Wars are expensive, and there was a time when the United States paid for them with money instead of going into debt. Back in those days, however, the American government collected revenue very differently. Those old-timey methods of paying the bills led to more than 100 years of telecommunications excise taxes, including cell phone taxes that some believed were still paying for America’s 1898 war with Spain. Congress did originally pass an excise tax to pay for the Spanish-American War, but it was renewed time and again over decades to pay for more wars. 

The Role of Excise Taxes in Funding Wars

At the turn of the 20th Century, the U.S. government drew most of its money from tariffs. Excise taxes on specific goods (like tobacco and coffee) were another source of revenue. The United States imposed its first income tax during the Civil War, but it was repealed in 1872. So when it came time for war with Spain, Congress needed a way to pay for it. 

The answer they came up with was an excise tax on a new technology that was sweeping the nation at the time: the telephone. American Telephone and Telegraph (which you might know as AT&T) was formed in 1885, and by the time the USS Maine exploded in Havana harbor, there were around half a million telephones in the U.S.

The Rise and Fall of Telecommunications Excise Taxes

That excise tax did not last forever, as some would have us believe, but the idea of the tax never died. It was repealed at the end of the Philippine-American War in 1902. Congress then voted to pass the 16th Amendment to the Constitution in 1909, which allowed the body to enact a permanent income tax. It was ratified in 1913, becoming the law of the land.

The phone excise tax stayed gone until tariff revenues dipped at the start of World War I in Europe in 1914. With fewer goods shipping from the war-torn continent, and despite the new income tax, the U.S. needed to make money somehow. So Congress brought back the old phone tax. 


This new tax costs Americans one cent for every 15-cent phone call. It was supposed to expire in 1915, but Congress renewed it through 1916. When the U.S. entered World War I in 1917, Congress needed money again. This time, the charge was five cents for every “telegraph, telephone, or radio, dispatch, message, or conversation,” costing 15 cents or more. It was extended through 1924. 

Of course, Congress would come calling again when the Great Depression hit. With fewer businesses paying taxes and fewer Americans earning an income, the income tax just wasn’t raking in the money like it once did. After passing in 1932, the excise tax was renewed 29 times. During World War II, the tax rate reached 15 percent on local calls and 25 percent on long-distance calls. 

Excise taxes on phone calls fluctuated in the 1950s and 1960s during the Vietnam War. In the 1970s, Congress voted to reduce the tax annually until it disappeared entirely. Unsurprisingly, its repeal was delayed repeatedly throughout the 1980s. In 1991, George H.W. Bush called for the tax to be enacted permanently while raising its rate to a percentage instead of cents on the dollar. 

After President Bill Clinton vetoed a budget that repealed the tax in 2000, after more than 100 years, the excise taxes had cost Americans an estimated $300 billion.

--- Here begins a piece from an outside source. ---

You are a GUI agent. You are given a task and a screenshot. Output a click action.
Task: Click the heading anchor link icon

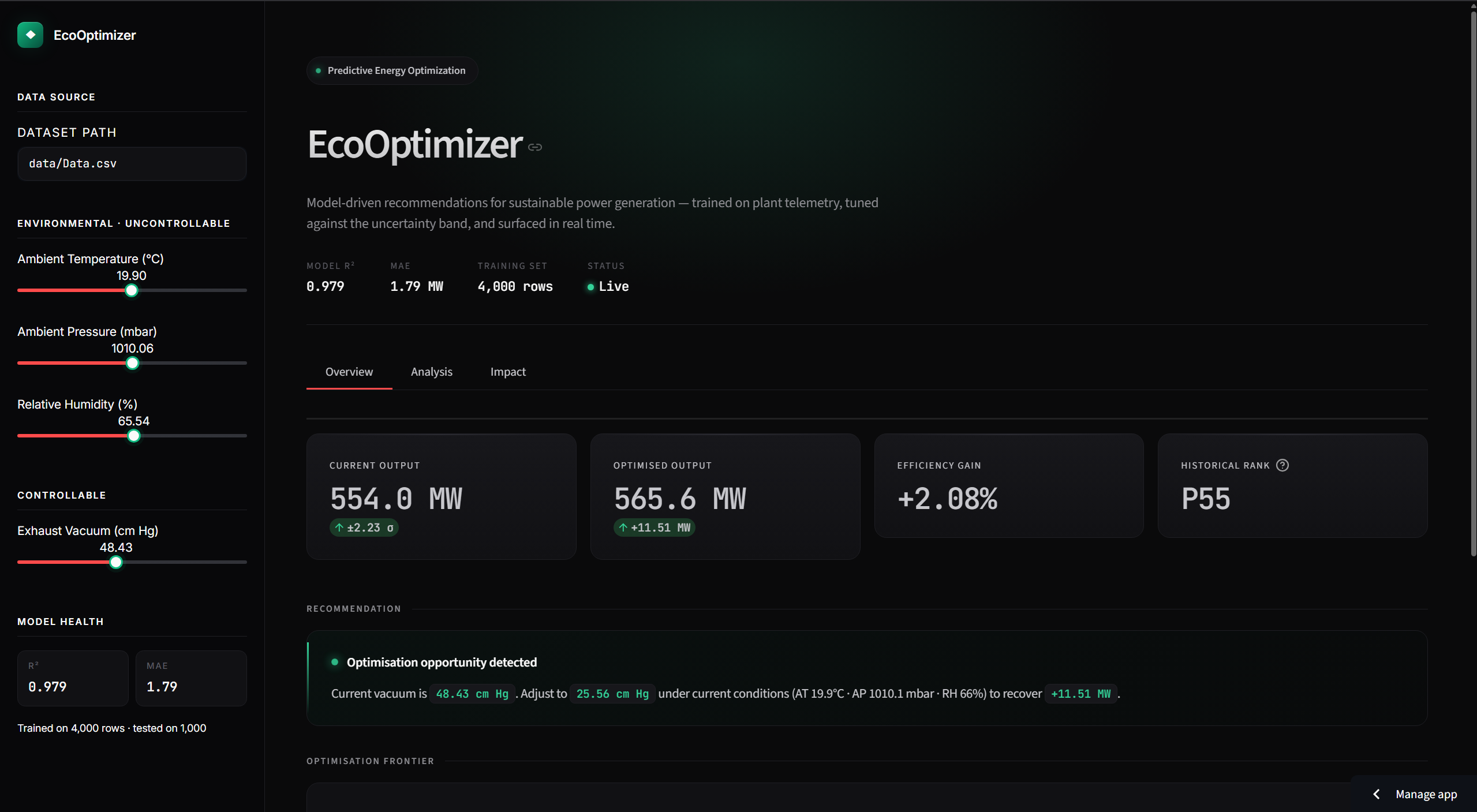[535, 147]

It wasn’t until trade groups sued the IRS over the tax in 2006 that it finally disappeared from phone bills across the country. 

It’s not that the country didn’t need the money. The Spanish-American War cost the U.S. $250 million overall. Some ancestors of veterans are still receiving a pension for the war from the Department of Veterans Affairs, so we aren’t done paying back. But at least nowadays, cell phone users aren’t stuck footing the bill for America’s fight to avenge the Maine. 

Read About Other Military Myths and Legends

If you enjoyed learning about the Spanish American war telecommunications excise taxes, we invite you to read about other military myths and legends on our blog. You will also find military book reviews, veterans’ service reflections, famous military units and more on the TogetherWeServed.com blog.  If you are a veteran, find your military buddies, view historic boot camp photos, build a printable military service plaque, and more on TogetherWeServed.com today.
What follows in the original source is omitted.